# Belge bölümü:
● ● ●
01 Aralık 2020 23:40

Rusçuk Yâranı İstanbul'da

 Alemdar Mustafa Paşa

Alemdar Mustafa Paşa |  Fotoğraf: Wikimedia Commons

Paylaş

Nizâm-ı Cedîdçilerin Rusçuk âyanı Alemdar Mustafa’ya sığınmasından itibaren IV. Mustafa’yı tahttan indirecek planlar işlemeye başlamıştı. Ali Yaycıoğlu farklı kaynakların komplonun planlayıcısı olarak farklı figürlere işaret ettiğini vurguluyor. Ancak Rusçuk Yâranı (Dostları) adı verilen ve Nizâm-ı Cedîdçiler’le âyan arasında yeni bir ittifakın ifadesi olan bu partinin başında Alemdar Mustafa’nın olduğu su götürmez bir gerçek. Yaycıoğlu, Osmanlı tarihinde sıkça rastlanan saray komplolarıyla karşılaştırıldığında çeşitli kariyer geçmişine sahip parti üyelerinin ideolojik bir yönelimi olduğundan bahsediyor. Rusçuk Yâranı hedeflerine ulaşmak için âyandan Nizâm-ı Cedîdçiler’e, Kırım hanedanına, İstanbul bürokrasisine ve Nakşibendî-Müceddidî ağına kadar geniş bir yelpazede seferberliğe girişebildi. Canikli Tayyar’ı görevden aldıktan sonra IV. Mustafa da giderek Rusçuk Yâranı’na dayanmaya başlamıştı. Nihayet Yâran sadrazamı Yeniçeriler’i dize getirmek için Edirne’deki ordunun İstanbul’a gelmesine izin vermesi için ikna etti. Alemdar padişahın eteğini öpeceğini söylüyordu.
● ● ●
# Veri kümesi içeriği:
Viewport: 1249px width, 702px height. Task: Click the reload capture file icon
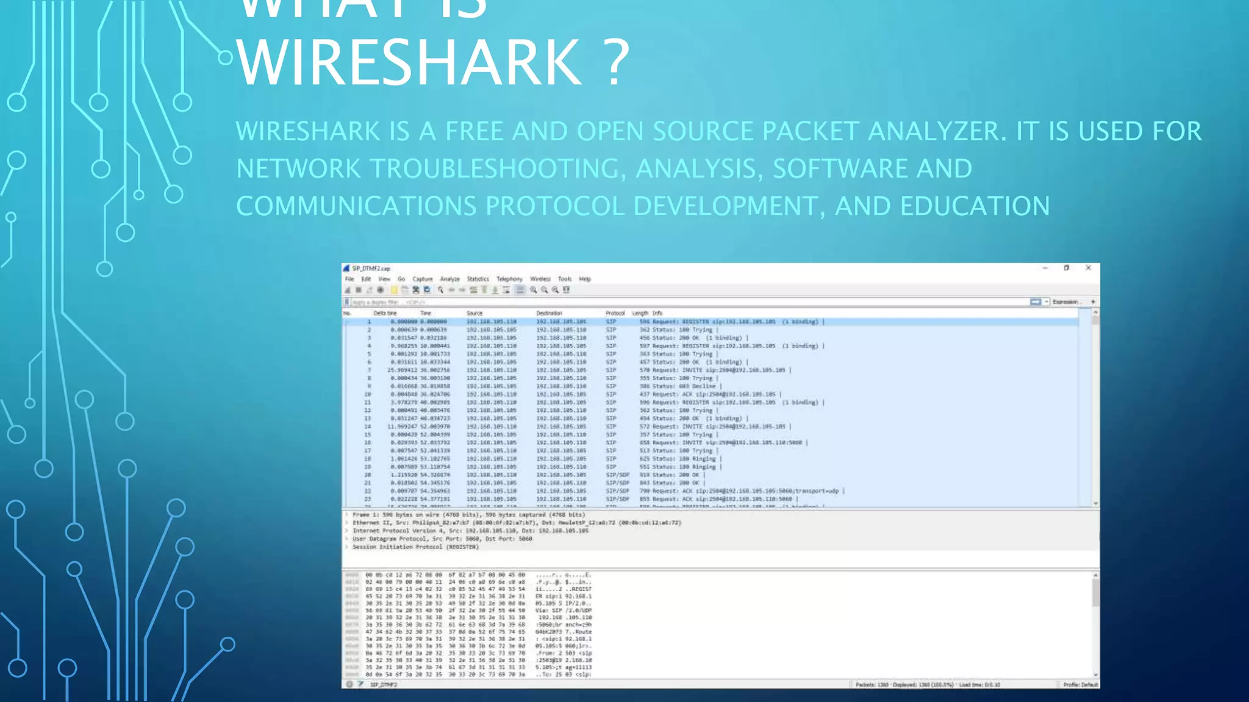(x=427, y=290)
● ● ●
# Verilen görev:
Rusçuk Yâranı metnini kaldığı yerden alıp sürdürün. Veri kümesindeki malzeme, Rusçuk Yâranı metninden ayrı ve bağımsız bir malzemedir.

# Beklenen yanıt:
Alemdar bir taraftan Kabakçı Mustafa’nın suikast emrini verirken, diğer yandan başkente doğru ilerlemeye başladı. Ordu surların önünde, Davutpaşa’da kamp kurduğunda IV. Mustafa’nın Sır Katibi Arif Efendi bile şaşkınlık içindeydi. Anlaşılan padişah yeni müttefiklerinden en yakınındakilere bile bahsetmemişti. 21 Temmuz 1808’de (İlk defa başkente ayak basan) Alemdar ordusuyla İstanbul’a girdi. Bir hafta boyunca sadrazamla pazarlık etti. Bu arada mayıs ihtilalinin diğer bir simge ismi Şeyhülislam Ataullah görevden alındı. Alemdar’la sadrazam arasındaki görüşmeler sonuçsuz kalınca Rusçuk âyanı on bin askerle kentin önemli noktalarını işgal etti, sadrazamın sarayını ve mührünü ele geçirdi, sadrazamı şehirden uzaklaştırdı. Bilecik âyanı Kalyoncu Ali’nin de iki bin askeriyle Üsküdar’dan kente geçmesi üzerine artık harekatın son aşamasına gelinmişti: Sarayın kapısına dayanan Alemdar ulema, devlet erkanı, Rumeli ve Anadolu âyanı adına III. Selim’in tekrar tahta geçmesi talebini ilan etti. Yaycıoğlu’na göre bu darbe 17. yüzyıldan beri imparatorlukta tekrarlanan Yeniçeri ayaklanmaları ve elit darbelerinden çok farklı bir yön izliyordu. Yeniçeriler darbe yapan ittifaktan dışlanmış ve yeni ittifak Nizâm-ı Cedîd’in ideolojik pozisyonunu benimsemişti.

Saray panik içinde kapılarını kapatırken IV. Mustafa tahta geçebilecek rakipleri III. Selim ve Şehzade Mahmud’un idamını emretti. Alemdar saraya girdiğinde Selim’in cesediyle karşılaştı, ancak Mahmud saklanarak idamdan kurtulmayı başarmıştı. Böylece II. Mahmud tahta geçti ve sadaret mührünü Mustafa Alemdar’a verdi. Yeni hükümetin ilk işi İstanbul’un iaşesindeki tekelleri kaldırmak ve böylece et ve ekmeğin fiyatının düşmesini sağlamak oldu. Aynı zamanda Yeniçerilerin maaşları donduruldu.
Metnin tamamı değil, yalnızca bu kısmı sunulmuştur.